There are harrowing scenes captured here. Consider one in which a mother realizes the body of her son lays before her by recognizing his sneaker. Or another wherein Vereschuk matter-of-factly mentions that she has not seen her child in months because of the war and requirements of her post. Footage from cell phones, security cameras, and the like capture bombings of bridges and missiles igniting apartment complexes.

Yet the most interesting part of this picture involves war against propaganda. The fight for clear communication, both practically and morally. We watch as Mykhailo Federov, Minister of Digital Transformation, is forced to evolve this fight in real time. While Russian state media does its damndest to convince its people their fight is against Nazis who instigated this conflict, Federov uses every measure possible (social media and otherwise) to attempt converting the Russian people to truth. It’s a near-impossible task, but one worth undertaking. There’s brief mention of Starlink, the satellite comms system built by SpaceX, which proved crucial on the frontlines early in the war. And while this is thanks to Elon Musk, a graphic later in the film confirms Musk’s ultimate disillusion in the conflict, an indicator of some waning support internationally. The kind of thing Kuleba is fighting to uphold even as I write this review. “America and its people want to be on the side of the winner,” he says at one point. It’s both a damning and true statement, acknowledging the often Kafka-esque nature of receiving support (weapons, supplies, money) from allies. It can’t seem like a lost cause, even if the support itself will prevent it from becoming a lost cause.
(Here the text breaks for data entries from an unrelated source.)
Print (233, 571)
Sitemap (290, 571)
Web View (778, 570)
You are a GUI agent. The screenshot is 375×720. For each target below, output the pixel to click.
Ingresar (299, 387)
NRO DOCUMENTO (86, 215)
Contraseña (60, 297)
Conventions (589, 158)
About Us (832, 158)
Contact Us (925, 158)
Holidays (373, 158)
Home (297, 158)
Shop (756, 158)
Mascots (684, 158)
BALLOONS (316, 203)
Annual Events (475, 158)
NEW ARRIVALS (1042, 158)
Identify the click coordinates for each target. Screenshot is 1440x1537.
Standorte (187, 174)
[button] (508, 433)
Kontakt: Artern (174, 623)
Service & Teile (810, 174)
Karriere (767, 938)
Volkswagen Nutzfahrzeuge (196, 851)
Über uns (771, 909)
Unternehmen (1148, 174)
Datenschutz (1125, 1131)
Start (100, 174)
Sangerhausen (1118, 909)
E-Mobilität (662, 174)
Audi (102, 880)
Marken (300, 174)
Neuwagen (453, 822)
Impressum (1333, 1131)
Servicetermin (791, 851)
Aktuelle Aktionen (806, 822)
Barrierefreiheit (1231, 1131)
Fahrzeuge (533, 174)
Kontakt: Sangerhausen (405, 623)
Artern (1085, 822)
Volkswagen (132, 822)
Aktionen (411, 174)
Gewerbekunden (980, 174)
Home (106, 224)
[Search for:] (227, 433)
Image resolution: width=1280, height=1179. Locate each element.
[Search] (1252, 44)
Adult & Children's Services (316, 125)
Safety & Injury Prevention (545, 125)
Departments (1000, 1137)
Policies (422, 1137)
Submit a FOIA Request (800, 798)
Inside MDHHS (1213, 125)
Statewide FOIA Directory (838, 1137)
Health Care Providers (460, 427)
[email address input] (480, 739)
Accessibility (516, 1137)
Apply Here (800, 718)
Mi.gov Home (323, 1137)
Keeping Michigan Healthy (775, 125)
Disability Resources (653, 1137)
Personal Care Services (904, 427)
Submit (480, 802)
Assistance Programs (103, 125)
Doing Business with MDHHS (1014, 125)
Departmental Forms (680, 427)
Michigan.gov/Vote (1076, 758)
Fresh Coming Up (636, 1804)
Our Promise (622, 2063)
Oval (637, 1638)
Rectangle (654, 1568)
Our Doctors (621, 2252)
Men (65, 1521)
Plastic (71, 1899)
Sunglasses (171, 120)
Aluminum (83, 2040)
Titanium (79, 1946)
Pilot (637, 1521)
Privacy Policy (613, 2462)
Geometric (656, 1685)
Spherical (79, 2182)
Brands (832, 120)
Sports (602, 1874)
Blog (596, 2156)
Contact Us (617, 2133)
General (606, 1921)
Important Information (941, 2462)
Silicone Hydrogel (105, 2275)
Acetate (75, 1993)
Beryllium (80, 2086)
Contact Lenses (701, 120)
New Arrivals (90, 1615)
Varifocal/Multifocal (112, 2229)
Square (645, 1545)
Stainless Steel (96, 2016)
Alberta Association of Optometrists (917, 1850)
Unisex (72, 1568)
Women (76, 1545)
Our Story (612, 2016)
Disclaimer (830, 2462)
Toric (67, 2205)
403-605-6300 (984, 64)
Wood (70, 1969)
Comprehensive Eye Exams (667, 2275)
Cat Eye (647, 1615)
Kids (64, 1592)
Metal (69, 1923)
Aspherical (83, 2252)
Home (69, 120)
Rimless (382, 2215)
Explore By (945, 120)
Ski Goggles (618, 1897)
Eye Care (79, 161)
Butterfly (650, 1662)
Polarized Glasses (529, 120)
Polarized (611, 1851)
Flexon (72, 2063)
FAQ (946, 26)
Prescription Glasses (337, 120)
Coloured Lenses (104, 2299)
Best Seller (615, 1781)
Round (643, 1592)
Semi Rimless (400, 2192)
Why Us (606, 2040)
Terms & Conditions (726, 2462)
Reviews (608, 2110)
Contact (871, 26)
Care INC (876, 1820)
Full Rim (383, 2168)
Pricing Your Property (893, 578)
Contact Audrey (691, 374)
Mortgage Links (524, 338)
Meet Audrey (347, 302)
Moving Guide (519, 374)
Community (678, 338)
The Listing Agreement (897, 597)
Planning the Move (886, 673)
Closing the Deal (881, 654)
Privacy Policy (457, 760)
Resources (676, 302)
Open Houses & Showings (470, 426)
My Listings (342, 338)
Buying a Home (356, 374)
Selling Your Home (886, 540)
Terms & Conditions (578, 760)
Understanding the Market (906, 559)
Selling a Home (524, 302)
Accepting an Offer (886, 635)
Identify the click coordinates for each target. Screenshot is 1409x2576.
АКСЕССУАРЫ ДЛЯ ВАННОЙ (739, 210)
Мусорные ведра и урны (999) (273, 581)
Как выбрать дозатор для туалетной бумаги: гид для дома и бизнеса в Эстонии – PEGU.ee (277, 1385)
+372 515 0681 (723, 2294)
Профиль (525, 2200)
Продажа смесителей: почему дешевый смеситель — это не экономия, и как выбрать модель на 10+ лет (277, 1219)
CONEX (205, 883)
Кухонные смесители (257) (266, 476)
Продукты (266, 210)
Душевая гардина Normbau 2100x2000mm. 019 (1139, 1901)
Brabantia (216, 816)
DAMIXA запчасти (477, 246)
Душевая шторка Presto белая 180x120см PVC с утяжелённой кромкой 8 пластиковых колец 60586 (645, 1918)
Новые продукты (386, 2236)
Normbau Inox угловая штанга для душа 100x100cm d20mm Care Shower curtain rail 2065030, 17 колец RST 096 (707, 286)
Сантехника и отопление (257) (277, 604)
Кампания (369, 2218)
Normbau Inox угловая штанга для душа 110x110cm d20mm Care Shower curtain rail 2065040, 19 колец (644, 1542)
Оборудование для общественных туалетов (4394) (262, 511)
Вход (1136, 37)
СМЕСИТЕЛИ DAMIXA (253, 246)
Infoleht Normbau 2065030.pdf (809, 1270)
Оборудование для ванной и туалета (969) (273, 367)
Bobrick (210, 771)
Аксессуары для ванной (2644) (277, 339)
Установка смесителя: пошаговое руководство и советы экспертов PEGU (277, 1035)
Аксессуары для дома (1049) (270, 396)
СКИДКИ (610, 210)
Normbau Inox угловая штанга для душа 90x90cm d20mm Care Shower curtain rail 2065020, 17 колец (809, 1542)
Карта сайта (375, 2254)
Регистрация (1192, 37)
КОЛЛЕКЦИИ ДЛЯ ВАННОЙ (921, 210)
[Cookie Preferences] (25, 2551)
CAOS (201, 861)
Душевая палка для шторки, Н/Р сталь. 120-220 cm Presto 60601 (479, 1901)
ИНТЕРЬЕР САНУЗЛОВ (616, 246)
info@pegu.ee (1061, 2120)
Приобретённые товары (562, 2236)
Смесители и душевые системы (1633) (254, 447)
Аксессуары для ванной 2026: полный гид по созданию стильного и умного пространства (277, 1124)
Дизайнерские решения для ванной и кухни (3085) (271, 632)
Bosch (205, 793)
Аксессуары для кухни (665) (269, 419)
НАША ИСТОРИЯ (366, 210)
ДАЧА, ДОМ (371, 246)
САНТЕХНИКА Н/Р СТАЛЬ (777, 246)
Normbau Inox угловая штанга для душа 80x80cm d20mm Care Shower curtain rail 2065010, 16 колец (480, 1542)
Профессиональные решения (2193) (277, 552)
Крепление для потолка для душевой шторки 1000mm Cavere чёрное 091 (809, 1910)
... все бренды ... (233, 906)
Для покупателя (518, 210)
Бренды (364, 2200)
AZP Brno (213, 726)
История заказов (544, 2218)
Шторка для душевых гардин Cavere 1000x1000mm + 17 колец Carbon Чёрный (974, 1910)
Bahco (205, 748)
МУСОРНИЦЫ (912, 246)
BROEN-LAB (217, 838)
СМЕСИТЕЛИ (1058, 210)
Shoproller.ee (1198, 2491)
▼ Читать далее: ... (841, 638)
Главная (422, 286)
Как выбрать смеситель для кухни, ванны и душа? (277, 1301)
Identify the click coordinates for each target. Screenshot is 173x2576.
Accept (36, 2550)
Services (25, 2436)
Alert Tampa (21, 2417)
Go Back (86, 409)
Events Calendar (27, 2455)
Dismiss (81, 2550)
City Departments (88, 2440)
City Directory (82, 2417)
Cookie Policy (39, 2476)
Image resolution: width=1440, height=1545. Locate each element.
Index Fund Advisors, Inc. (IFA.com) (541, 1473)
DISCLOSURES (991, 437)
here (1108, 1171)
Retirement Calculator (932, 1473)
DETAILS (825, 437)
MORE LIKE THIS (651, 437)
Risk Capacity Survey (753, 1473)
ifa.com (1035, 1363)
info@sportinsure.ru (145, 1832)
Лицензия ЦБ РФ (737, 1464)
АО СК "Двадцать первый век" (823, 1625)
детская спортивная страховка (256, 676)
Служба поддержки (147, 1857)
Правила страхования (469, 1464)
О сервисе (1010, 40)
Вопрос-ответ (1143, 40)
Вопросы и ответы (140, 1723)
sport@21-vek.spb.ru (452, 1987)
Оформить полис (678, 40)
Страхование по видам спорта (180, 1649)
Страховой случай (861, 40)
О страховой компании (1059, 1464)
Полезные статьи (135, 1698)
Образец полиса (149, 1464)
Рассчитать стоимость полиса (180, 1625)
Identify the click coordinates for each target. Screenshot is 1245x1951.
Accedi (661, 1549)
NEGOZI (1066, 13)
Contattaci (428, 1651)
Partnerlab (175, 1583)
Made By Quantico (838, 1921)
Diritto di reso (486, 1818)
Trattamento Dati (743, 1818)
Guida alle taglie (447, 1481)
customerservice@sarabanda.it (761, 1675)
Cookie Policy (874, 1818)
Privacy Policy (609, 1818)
So much of what each cabinet member is trying to achieve throughout Defiant appears Sisyphean, and yet they persist. The stakes, of course, could not be higher. “We don’t want our children to inherit this war,” one of the cabinet members says at one point. As the war rages on, one hopes this document helps extend the cause and bolster the support.

Defiant premiered at the 2023 Toronto International Film Festival.